TASK DETAILS:
Find each line of the entries with the string "star", please, and copy it.

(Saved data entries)
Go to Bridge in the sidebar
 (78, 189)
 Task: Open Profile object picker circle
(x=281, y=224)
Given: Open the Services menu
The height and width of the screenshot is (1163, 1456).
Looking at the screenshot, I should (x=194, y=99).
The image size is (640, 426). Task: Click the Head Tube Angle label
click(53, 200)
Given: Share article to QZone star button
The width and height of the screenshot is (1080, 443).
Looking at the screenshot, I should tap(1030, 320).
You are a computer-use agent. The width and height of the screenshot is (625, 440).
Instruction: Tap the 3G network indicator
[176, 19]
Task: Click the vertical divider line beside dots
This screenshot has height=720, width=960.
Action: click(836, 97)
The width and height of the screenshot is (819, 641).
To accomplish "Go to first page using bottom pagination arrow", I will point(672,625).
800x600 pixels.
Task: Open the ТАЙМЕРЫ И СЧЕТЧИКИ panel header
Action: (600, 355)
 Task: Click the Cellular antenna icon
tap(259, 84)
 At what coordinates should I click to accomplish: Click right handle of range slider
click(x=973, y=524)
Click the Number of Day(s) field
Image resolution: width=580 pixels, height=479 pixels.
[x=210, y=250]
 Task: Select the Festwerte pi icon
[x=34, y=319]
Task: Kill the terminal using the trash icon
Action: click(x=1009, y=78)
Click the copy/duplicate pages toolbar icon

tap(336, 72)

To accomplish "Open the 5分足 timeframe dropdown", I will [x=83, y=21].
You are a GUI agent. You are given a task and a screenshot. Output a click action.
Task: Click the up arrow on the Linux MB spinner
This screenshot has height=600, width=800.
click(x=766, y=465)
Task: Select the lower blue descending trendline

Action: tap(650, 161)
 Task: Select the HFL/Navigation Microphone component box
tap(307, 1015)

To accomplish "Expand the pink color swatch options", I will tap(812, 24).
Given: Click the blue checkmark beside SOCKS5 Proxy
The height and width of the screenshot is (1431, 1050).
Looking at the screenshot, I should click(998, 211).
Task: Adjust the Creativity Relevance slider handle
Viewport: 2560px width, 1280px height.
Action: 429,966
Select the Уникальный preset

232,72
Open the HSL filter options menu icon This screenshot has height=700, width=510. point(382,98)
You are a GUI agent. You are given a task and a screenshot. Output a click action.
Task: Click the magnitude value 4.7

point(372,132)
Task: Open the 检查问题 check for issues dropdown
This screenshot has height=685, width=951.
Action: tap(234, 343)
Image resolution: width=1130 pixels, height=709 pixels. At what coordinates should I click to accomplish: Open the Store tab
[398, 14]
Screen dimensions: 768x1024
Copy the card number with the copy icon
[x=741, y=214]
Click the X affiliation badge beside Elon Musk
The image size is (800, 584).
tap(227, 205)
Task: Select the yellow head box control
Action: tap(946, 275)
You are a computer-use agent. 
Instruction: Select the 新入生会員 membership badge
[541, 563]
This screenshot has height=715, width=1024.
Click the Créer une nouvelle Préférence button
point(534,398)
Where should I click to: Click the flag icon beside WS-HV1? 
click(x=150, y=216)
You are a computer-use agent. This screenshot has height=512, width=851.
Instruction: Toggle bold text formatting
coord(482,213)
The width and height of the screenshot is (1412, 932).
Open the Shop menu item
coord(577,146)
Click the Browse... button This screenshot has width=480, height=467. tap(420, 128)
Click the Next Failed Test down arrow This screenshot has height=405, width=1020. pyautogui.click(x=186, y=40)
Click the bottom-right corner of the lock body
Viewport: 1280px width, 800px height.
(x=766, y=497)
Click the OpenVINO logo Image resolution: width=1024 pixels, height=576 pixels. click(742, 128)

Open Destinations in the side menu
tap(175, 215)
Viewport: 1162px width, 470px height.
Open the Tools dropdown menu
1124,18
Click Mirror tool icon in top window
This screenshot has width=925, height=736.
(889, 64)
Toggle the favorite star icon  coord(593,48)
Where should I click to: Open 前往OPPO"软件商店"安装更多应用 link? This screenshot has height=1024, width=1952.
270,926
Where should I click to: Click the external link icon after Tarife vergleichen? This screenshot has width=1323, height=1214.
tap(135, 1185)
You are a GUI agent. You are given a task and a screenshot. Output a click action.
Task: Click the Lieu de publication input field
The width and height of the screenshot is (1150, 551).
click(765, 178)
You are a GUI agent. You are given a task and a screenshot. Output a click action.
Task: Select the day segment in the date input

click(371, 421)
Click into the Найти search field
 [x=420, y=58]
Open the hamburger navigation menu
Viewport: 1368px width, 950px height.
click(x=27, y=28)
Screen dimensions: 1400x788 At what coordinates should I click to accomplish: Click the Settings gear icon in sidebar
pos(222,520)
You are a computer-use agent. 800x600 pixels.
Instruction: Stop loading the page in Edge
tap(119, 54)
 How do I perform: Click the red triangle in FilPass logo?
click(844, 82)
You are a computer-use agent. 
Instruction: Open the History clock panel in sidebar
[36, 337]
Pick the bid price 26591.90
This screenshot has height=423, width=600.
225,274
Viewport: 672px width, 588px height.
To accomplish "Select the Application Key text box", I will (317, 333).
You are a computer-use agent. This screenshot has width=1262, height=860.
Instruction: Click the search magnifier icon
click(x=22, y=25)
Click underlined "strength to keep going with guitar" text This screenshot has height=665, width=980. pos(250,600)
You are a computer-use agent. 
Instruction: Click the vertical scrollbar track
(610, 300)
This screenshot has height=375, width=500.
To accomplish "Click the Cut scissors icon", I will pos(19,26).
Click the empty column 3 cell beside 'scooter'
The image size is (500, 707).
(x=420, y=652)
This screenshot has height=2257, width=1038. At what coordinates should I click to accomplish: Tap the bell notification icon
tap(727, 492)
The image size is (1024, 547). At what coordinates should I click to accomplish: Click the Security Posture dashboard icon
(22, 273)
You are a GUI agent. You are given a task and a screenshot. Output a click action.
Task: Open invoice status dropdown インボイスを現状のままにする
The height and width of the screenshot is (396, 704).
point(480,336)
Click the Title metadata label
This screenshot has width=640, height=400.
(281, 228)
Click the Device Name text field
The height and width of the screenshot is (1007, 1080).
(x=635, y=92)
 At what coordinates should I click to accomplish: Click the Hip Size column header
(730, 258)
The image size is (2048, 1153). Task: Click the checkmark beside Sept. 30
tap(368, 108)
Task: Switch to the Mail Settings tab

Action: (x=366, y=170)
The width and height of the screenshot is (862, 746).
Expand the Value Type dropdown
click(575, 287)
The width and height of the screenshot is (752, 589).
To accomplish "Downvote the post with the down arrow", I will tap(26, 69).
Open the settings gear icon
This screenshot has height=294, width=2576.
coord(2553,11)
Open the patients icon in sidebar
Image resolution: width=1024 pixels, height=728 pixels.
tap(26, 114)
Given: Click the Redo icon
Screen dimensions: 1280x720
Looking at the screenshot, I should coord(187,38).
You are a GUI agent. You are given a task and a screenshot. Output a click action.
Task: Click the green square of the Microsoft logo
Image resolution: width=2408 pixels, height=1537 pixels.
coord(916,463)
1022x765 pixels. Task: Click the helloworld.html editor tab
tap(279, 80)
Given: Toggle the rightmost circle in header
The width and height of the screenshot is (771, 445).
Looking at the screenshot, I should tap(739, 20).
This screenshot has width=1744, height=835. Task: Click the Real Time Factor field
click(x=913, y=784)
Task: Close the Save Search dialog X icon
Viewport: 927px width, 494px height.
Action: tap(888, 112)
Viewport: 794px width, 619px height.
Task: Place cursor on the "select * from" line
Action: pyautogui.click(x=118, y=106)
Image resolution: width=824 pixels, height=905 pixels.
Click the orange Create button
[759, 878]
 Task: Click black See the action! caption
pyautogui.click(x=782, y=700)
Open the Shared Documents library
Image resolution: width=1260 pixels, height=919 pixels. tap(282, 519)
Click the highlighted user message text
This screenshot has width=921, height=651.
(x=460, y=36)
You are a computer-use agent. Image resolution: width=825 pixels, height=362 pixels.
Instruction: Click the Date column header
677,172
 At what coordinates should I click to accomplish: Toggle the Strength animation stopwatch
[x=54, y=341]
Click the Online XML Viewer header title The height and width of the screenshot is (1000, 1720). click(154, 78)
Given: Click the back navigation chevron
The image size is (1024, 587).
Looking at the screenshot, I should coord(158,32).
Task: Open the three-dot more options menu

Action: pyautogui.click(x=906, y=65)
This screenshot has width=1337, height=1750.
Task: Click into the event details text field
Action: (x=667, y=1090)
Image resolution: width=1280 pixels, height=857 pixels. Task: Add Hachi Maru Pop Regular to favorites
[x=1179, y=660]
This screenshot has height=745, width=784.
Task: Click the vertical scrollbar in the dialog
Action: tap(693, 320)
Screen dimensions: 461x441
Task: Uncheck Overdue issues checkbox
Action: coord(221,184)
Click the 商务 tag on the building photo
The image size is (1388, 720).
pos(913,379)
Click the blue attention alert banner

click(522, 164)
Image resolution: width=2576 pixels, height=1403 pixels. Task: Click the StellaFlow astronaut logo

PROBLEM SOLUTION:
Given: Share article to QZone star button
Toggle the favorite star icon  coord(593,48)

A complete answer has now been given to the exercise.